Plaintiffs firm Cohen Milstein Sellers & Toll jumped into the case Monday in the U.S. District Court for the Northern District of Indiana. The lawyers filed an amended complaint that added a named plaintiff and class action allegations.

The complaint comes as companies increasingly are facing gender-based scrutiny over workplace policies and practices, including paid leave and compensation. The U.S. Equal Employment Opportunity Commission this year has filed at least five lawsuits and reached three settlements against alleged pregnancy discrimination.

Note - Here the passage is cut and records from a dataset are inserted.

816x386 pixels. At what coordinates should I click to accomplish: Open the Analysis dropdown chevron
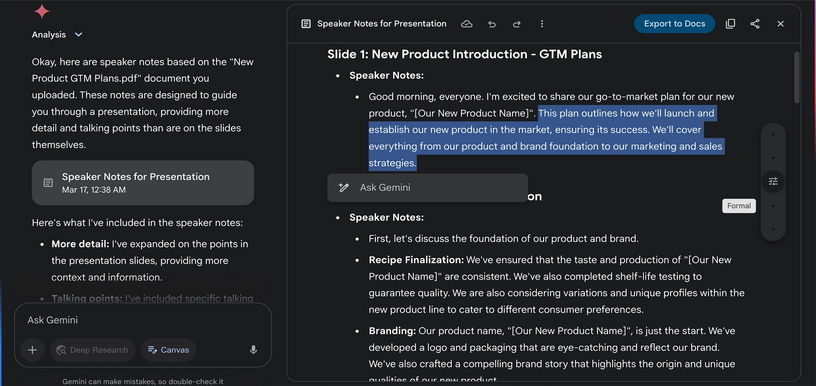pos(79,34)
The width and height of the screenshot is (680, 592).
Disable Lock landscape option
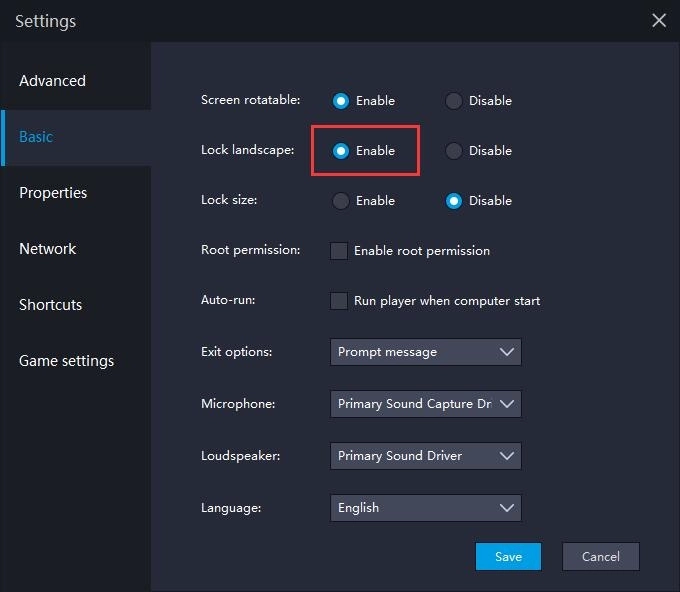454,151
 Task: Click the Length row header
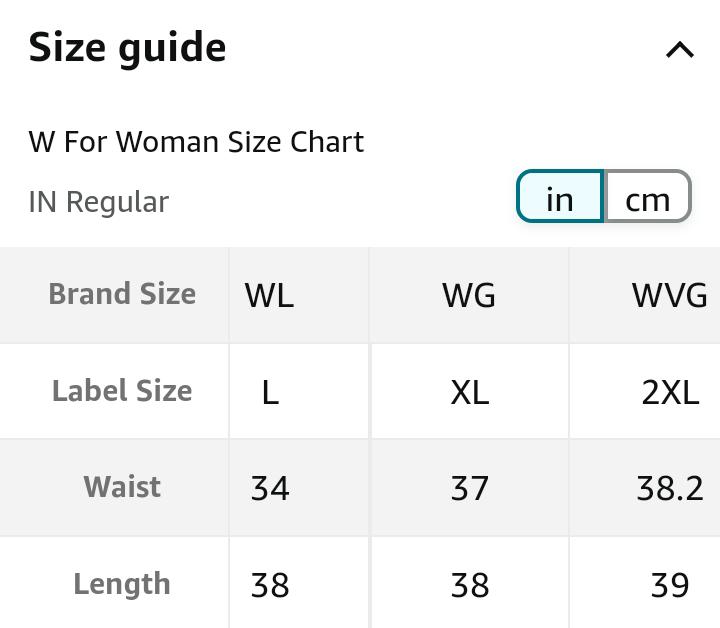coord(122,584)
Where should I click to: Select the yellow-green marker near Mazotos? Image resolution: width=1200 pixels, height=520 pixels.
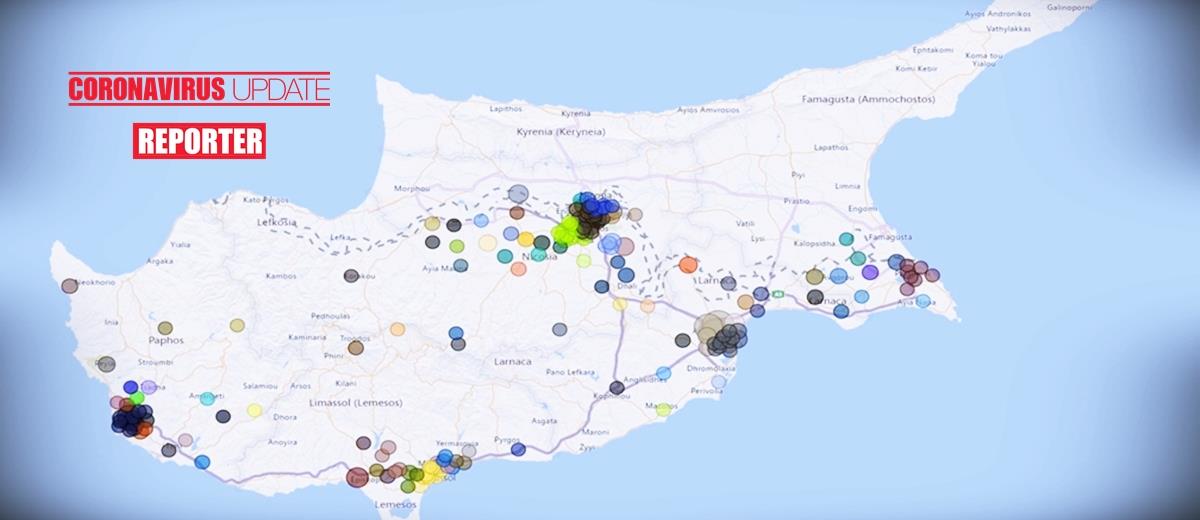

The ACLU partnered with Outten & Golden in March in a suit on behalf of female longshore workers challenging a Pacific Maritime Association policy that they claim discriminates against pregnant women. JPMorgan Chase & Co. and PayPal Inc. each were sued this year for alleged discrimination against pregnant employees. JPMorgan's lawyers at Ogletree, Deakins, Nash, Smoak & Stewart and the Greenberg Traurig team for PayPal dispute the claims.

“There has been greater clarity to emerge in how workplaces think about these life events,” said Kalpana Kotagal, a partner in Cohen Milstein's civil rights and employment practice group and co-lead counsel representing the plaintiffs in the case against AT&T. “We think pregnancy discrimination is on the front lines of dealing with all the different ways that women face discrimination in the workplace.”

AT&T said in a statement it is reviewing the complaint. “We do not tolerate discrimination of any kind, including for an employee's gender or pregnancy,” the statement said. Paul Hastings partner Kenneth Gage in New York, chair of the firm's workplace retaliation and whistleblower defense practice, is representing the company.

Former AT&T employees Katia Hills and Cynthia Allen allege the company's “no fault” attendance policy discriminates against pregnant women, according to the amended complaint filed by Cohen Milstein, the American Civil Liberties Union and the Indiana firm Cohen & Malad. Allen's claims were added in the amended complaint.

The policy, according to the complaint, assigns point-based demerits for late arrivals, early departures or absences and does not list pregnancy-related medical care or child care as acceptable reasons to not be penalized.

“AT&T Mobility is essentially punishing women for being pregnant,” Kotagal said. “Employers of course have every right to discipline employees who are habitually late or absent, but the law recognizes that pregnancy, like disability and other protected characteristics, can't and shouldn't be penalized in the same way.”

The complaint in Indiana court claims Hills was fired after accruing too many “points” from the system for pregnancy-related absences. Hills worked at AT&T in Elkhart, Indiana, from April 2014 to July 2015, according to the complaint. Allen worked in AT&T retail stores in New York in December 2012 and transferred to Las Vegas last year.

Allen became pregnant in 2016 and took off time because of health issues related to the pregnancy, the lawsuit claims. Once she returned from maternity leave, she was eventually terminated, according to the complaint, after she missed more days after taking her son for emergency medical care. She had allegedly racked up unexcused absences during her pregnancy as well.

The lawsuit seeks, among other things, a declaration that AT&T violated federal civil rights laws.